Over the last several rankings of the Top 500 most powerful supercomputers, the conversations in high performance computing have shifted from hardware optimization to data and workflow tuning. Achieving floating point performance is far less complicated these days than tweaking hardware and software stacks for HPC systems to target real application performance, thus we are seeing all major vendors in HPC (and in many ways, in their non-HPC commercial approaches) focusing on data movement-related issues.
For IBM, this approach is wrapped around their “data-centric” approach, which will be showcased in two massive systems in particular as part of the CORAL national lab procurements. Both machines (a total of $325 million for one system at Oak Ridge National Lab, the other at Lawrence Livermore National Lab) will feature the Power9 architecture with Nvidia Volta acceleration and Mellanox EDR Infiniband when they are installed in 2018, which will mean a 5X-10X performance improvement over the current top systems at both labs, including the #2 ranked Titan machine at Oak Ridge National Lab.
While this new architectural direction for both IBM and the national labs that will soon house some of Big Blue’s largest new supercomputers comes with some programming and other hurdles, the real test over the long haul will be in how IBM manages to pull its HPC strategy together. This effort hinges on the data-centric approach, but the company requires a broader ecosystem outside of itself to manage it effectively, thus the OpenPower Foundation will continue making waves—some of which we expect will reach the shores this week in our coverage of the OpenPower Summit, which will be taking place alongside Nvidia’s GPU Technology Conference.

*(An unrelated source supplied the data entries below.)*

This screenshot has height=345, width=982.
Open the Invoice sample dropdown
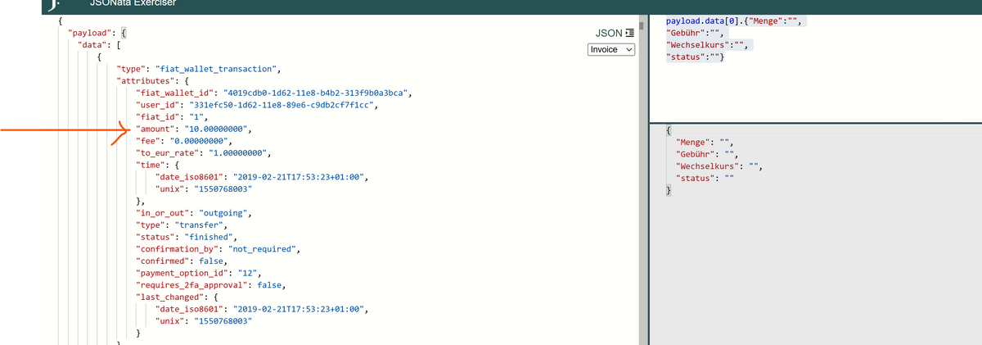[611, 50]
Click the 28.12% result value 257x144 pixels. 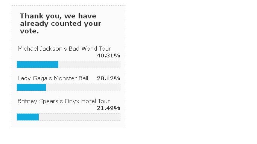click(108, 78)
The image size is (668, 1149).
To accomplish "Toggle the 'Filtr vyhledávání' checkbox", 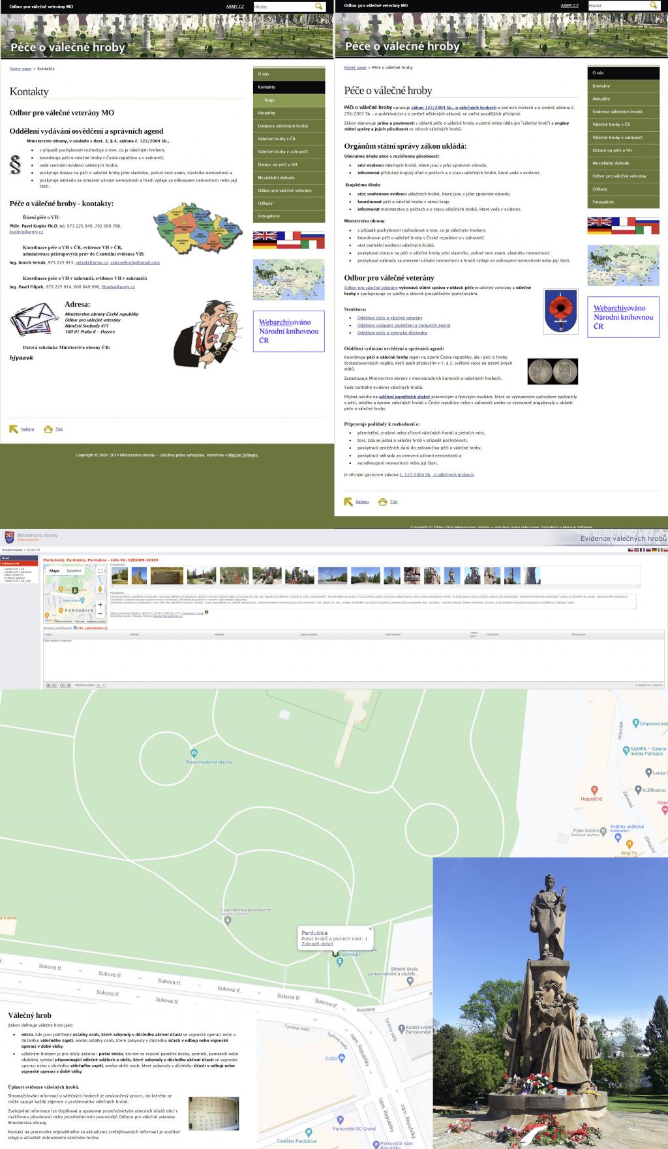I will pyautogui.click(x=75, y=628).
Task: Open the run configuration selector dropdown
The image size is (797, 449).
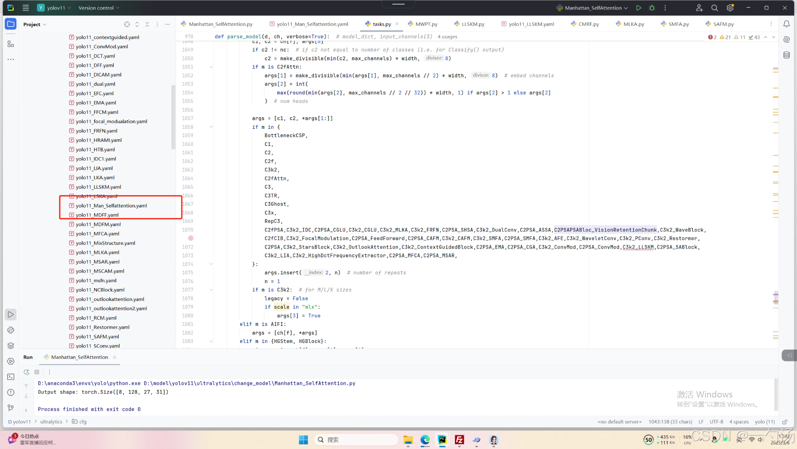Action: coord(594,8)
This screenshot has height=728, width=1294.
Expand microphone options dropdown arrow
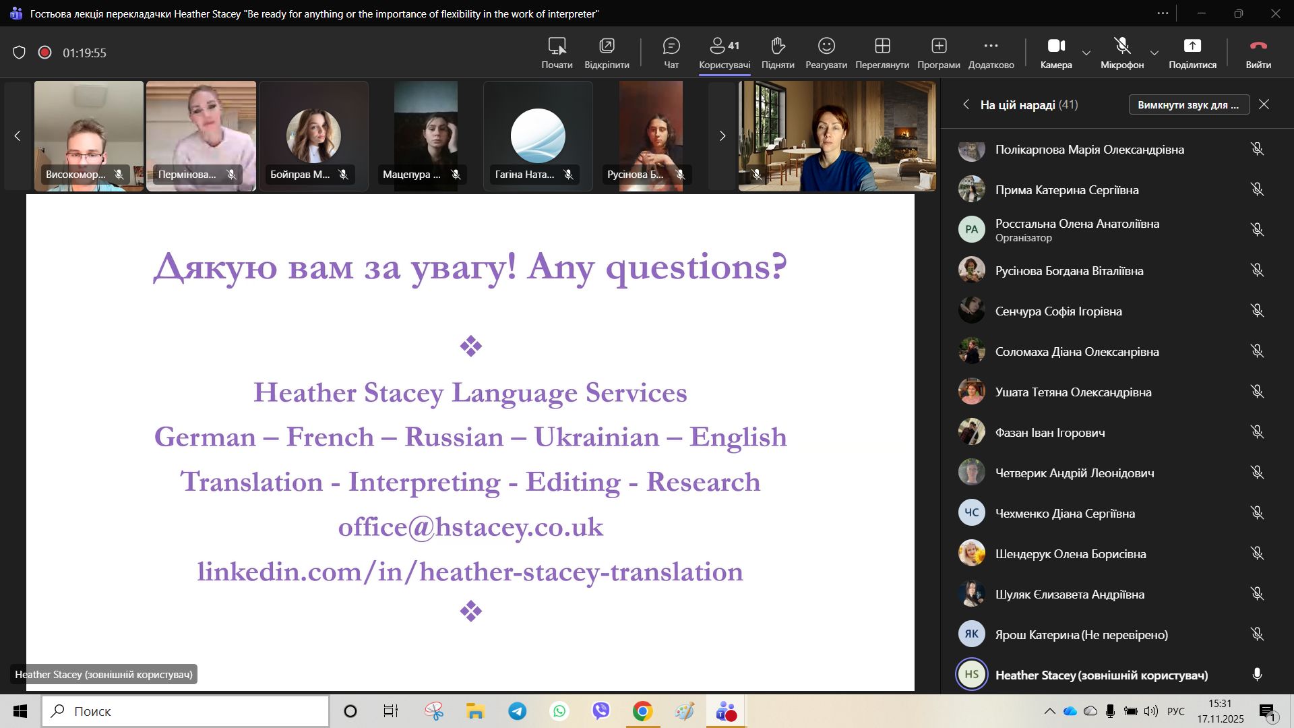[1154, 53]
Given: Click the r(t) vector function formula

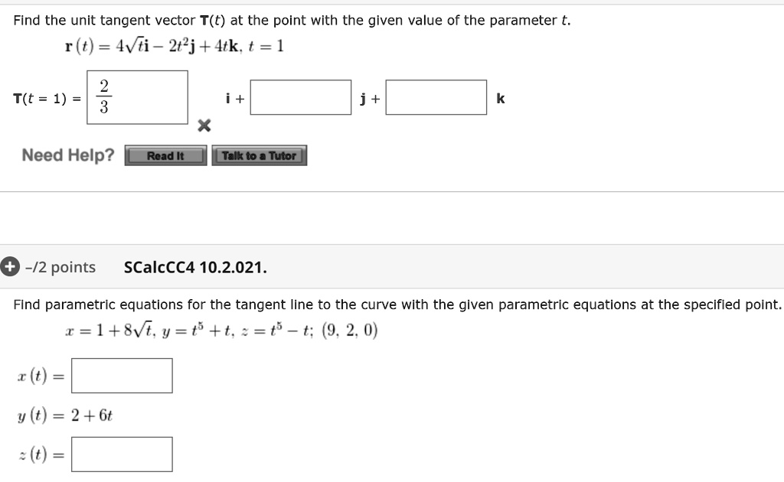Looking at the screenshot, I should [175, 46].
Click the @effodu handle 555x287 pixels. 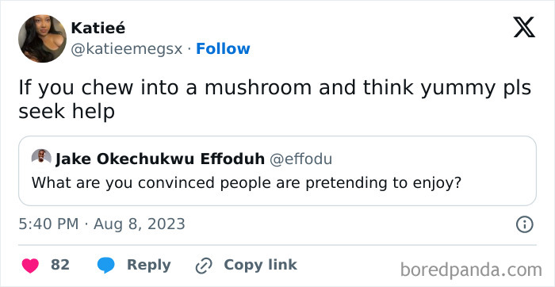300,159
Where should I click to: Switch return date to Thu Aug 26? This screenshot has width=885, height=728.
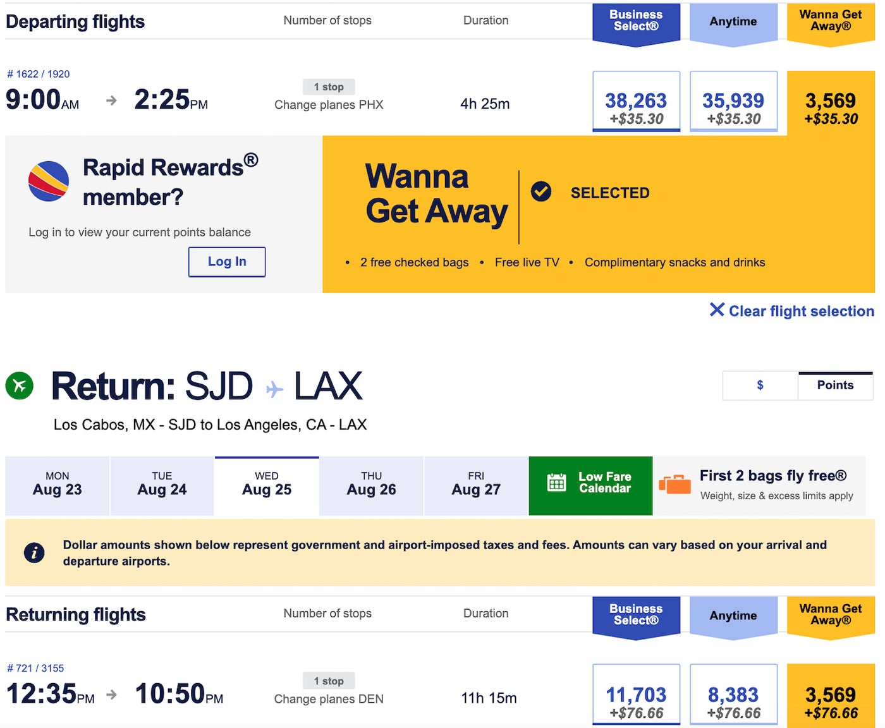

“Innovation around HPC is slowing down a bit—the application performance we are getting is not that great,” Klaus Hottschalk, HPC Architect at IBM noted during the HPC Advisory Council meeting in Lugano, Switzerland. “One of the things we are trying to address is how we can bring that innovation back” and specifically, how trends in hyperscale and cloud will influence IBM’s Power systems strategy going forward. “There are requests coming in for making use of public clouds and incorporating those into classical HPC environments” and that, coupled with a continued drive toward open source and a hyperscale datacenter model will change the way IBM looks at its approach to the supercomputing market, both in terms of Top 500 academic machines and commercial HPC.
“A lot of centers are still just adding capacity and running out of power and cooling, but the applications and data movement are the most important. Our strategy is to move into the HPC market with Power again, but the important thing is that we are not doing it alone—the OpenPower Foundation is central in creating an ecosystem over the next several years.”
IBM has been working with common HPC codes over the last several months to determine how the current Power architecture performs (it out performs significantly when the application is memory bandwidth-dependent, Hottschalk says) and how portable applications are. “For most applications, we are doing quite well; there are some that are optimized for AVX only, which I don’t consider portable any longer. We did get a comment in this process that the customer was able to generate an executable for Power in one day.”
“We never moved out of HPC. Even though we decided to sell the X86 division to Lenovo, it was never our intention to move out of this area. Power is the platform we are bringing back and even now, there are still BlueGene systems that are visible on the Top 500.”